Offering contracts can be a useful tool in retaining bright staff who would otherwise leave due to lack of career progression too. The trainee liaison partner at one FTSE 100 company said: ‘We’ve got some really good people and if we don’t offer them the opportunity to develop, they will leave. It’s a small bespoke scheme on an applicant-by-applicant basis.
‘We don’t bring in a paralegal for two years and say “now you go off and get a job somewhere else”. We say “we value you and this is the way we can help you”.’
David Symonds, GC across EMEA at security systems company Tyco, echoes the experience of many in saying that there is an increasing number of law degree or even LPC graduates starting at Tyco as contract managers, working with the sales team to review and negotiate contracts.
‘We are finding more and more as we advertise for [contract manager] roles that there are a lot of people applying who have a law degree, have gone through their LPC but just can’t get a training contract,’ says Symonds.
‘One of the advantages of taking them on [internally] is that they know the people and the company, and can hit the ground running. It’s also a good carrot to dangle in front of people to say we do it in interviews and it gives us an opportunity to assess somebody in a day-to-day working environment to see whether they’re the type of person who might be successful at Tyco.
‘One of the things we found to be a problem with the contract managers is that there’s a fairly high turnover of staff. Negotiating contracts all day every day gets a bit monotonous, so if you’ve got someone good in that role and you can offer them a training contract, it gives them an incentive to stay with you,’ adds Symonds.
At Channel 4, having taken on trainees in the past on an ad hoc basis from within the organisation, recently promoted GC, Prash Naik, who took up the newly-appointed role as part of a reshuffle this year, says in-house departments can provide a better arena for sharing experience than might be afforded in law firms.
‘Whereas in private practice you tend to be in offices, we’re open plan and we’re a collaborative team, which affords better opportunities for sharing, meaning a junior lawyer can learn from someone more senior and vice versa.
‘If you’ve already invested in that member of staff and they’ve already got a commitment to the job role, you can mould them into thinking commercially in how they work and operate,’ Naik adds.
For some organisations, paying for training can be off-putting, but Saphra argues that having a trainee is good value, as well as providing the trainee with in-depth experience to reinforce classroom learning. ‘As a trainee I spent most of my time doing photocopying and proof-reading documents, but [our trainee] is a really valuable member of the team, she’s fully integrated and well-regarded within the business.
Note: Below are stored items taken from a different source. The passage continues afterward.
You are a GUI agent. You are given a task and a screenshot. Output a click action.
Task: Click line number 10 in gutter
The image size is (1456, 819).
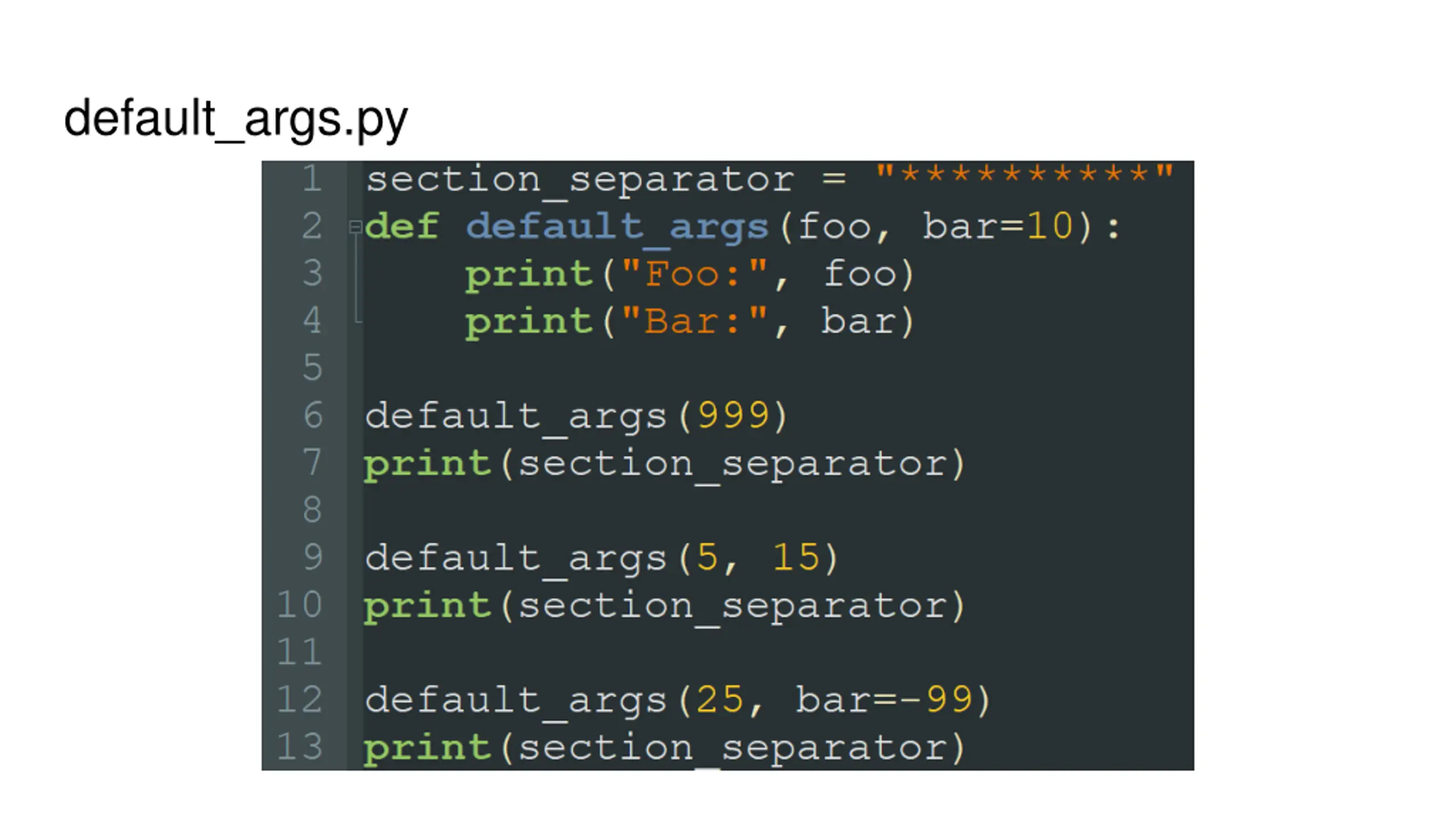[x=300, y=605]
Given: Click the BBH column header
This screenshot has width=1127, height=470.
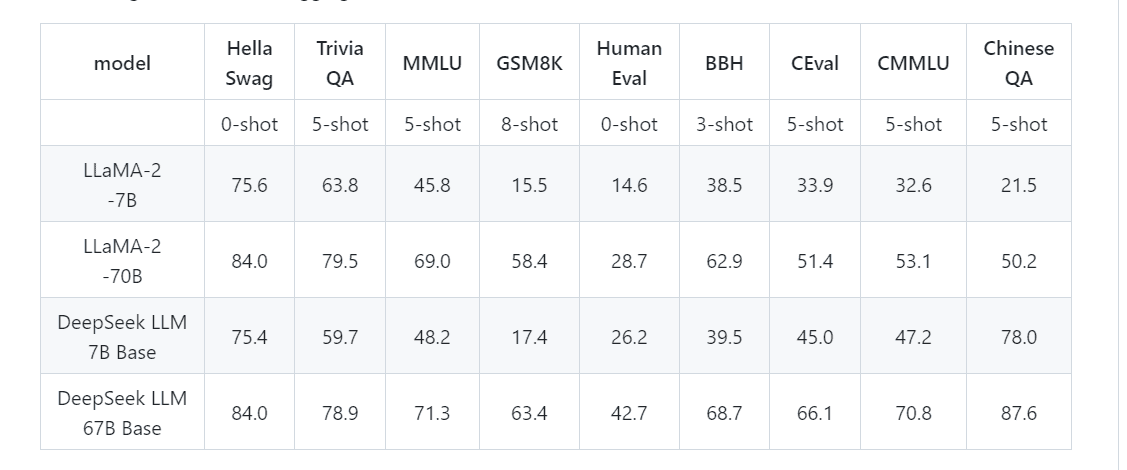Looking at the screenshot, I should (x=724, y=63).
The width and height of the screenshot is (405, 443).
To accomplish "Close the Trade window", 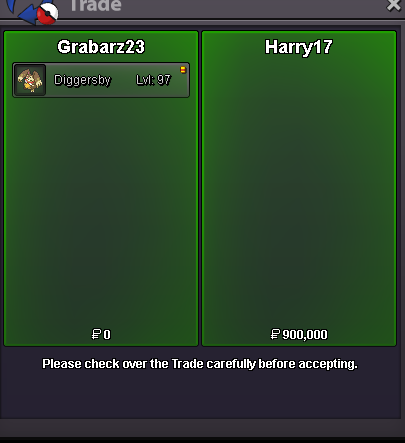I will [394, 5].
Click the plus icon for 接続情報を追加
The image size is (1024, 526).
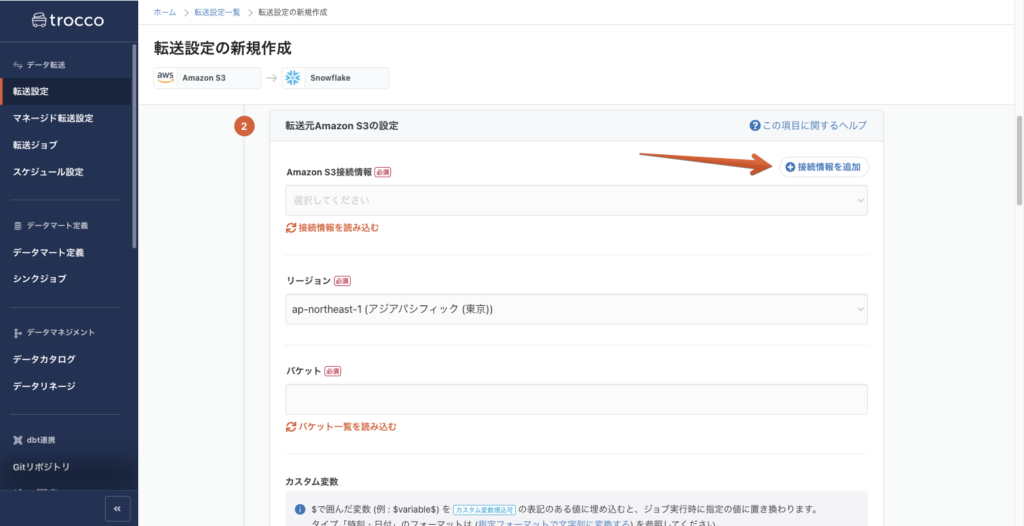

The business hardly knows whether she’s a real lawyer or a trainee.
‘We get really good value from what she’s doing and it is considerably cheaper too. Even with the cost of supporting them on their course, it’s cheaper than hiring a qualified lawyer.
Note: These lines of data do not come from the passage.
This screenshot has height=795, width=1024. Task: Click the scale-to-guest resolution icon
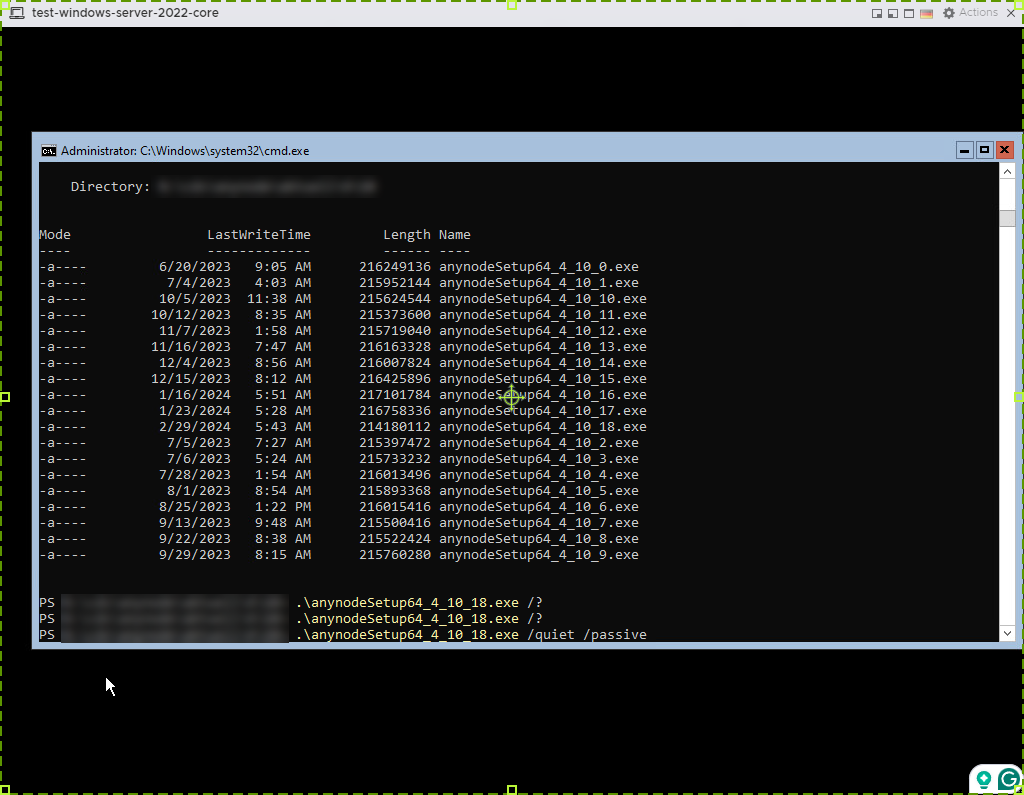(892, 13)
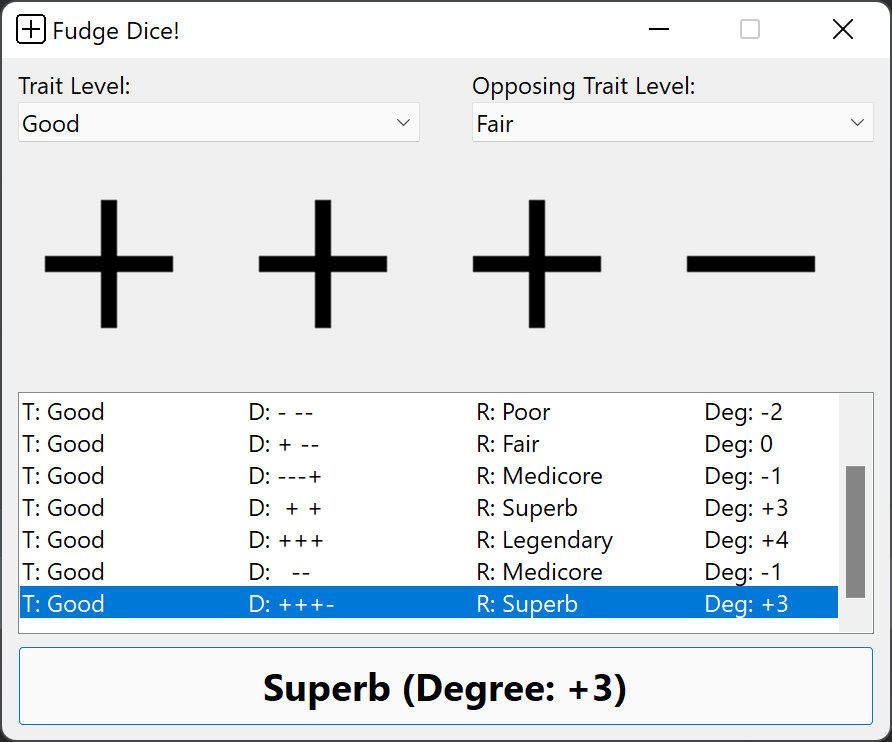Screen dimensions: 892x742
Task: Open the Trait Level dropdown showing Good
Action: 219,122
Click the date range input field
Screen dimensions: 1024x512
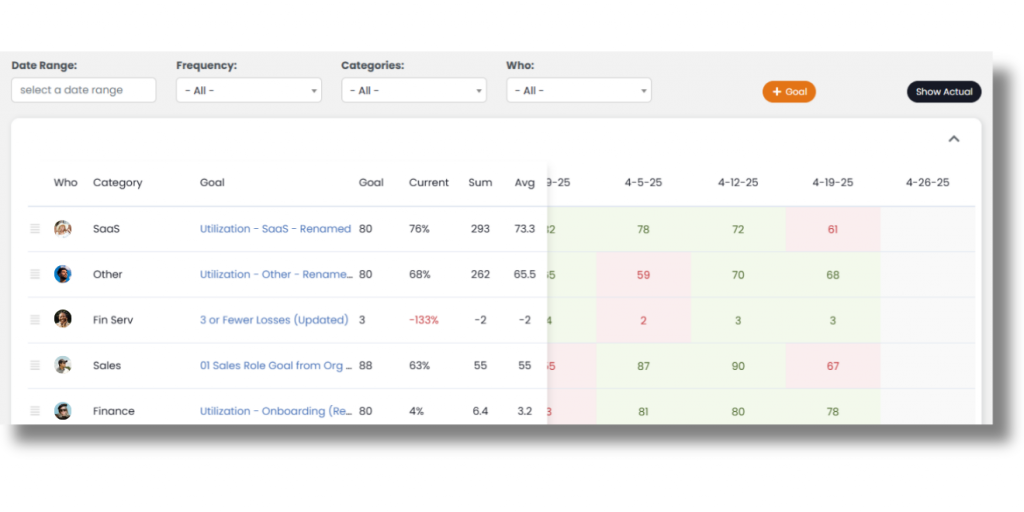(x=84, y=90)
‘However, you have to be aware of the responsibility that you owe trainees and this is where I get slightly worried when I hear people talking about cheap labour. It very much has to be a two-way street,’ he adds.
A snapshot of in-house legal traineeships in top-25 FTSE 100 companies |
|
Company |
Trainees? |
Royal Dutch Shell | Yes, but not on a regular basis |
HSBC | No |
Vodafone | Yes |
BP | No, not in the UK |
GlaxoSmithKline | No |
British American Tobacco | No |
Lloyds Banking Group | Yes but not routinely. Will be rolling out a new trainee scheme in the coming months |
SAB Miller | No due to small size of UK domestic business |
Barclays | No |
BG Group | Yes, but not on a regular basis |
Glencore Xstrata | No |
Prudential | No |
Reckitt Benckiser | No due to small corporate department |
Standard Chartered | No |
Unilever | Yes, but not routinely |
BT | Yes |
National Grid | No |
Rolls Royce | No |
Imperial Tobacco | No |
The briars
If the path to offering training contracts really was paved only with positive PR, costs savings and trainees who hit the ground running armed with a commercial flair and intimate knowledge of the business, the numbers of contracts currently on offer would be far greater.
However, time-stretched and under-resourced corporate legal teams are often fearful and unwilling to take on additional work.
For one, any external process – or even the suggestion of one – is likely to be met with a deluge of applications in a market where the number of potential trainees still far outweighs the contracts on offer.
For this reason, one FTSE 100 company requested not to go on the record when interviewed for this feature in order to avoid the headache of any public misconception that they take on external candidates.
However, the pioneering legal team at Kent County Council, which is currently sifting through the submissions for its first-ever trainee application process, with the intention of taking on four trainees this year and four the next, has come up with what they think is a workable solution to this problem.
‘We used social media to advertise in a deliberate ploy to try to attract the potential solicitors who were tracking us; we wanted the people who were following us on Twitter, checking out the website, keeping an eye on things,’ says commercial and environmental head James Pigott.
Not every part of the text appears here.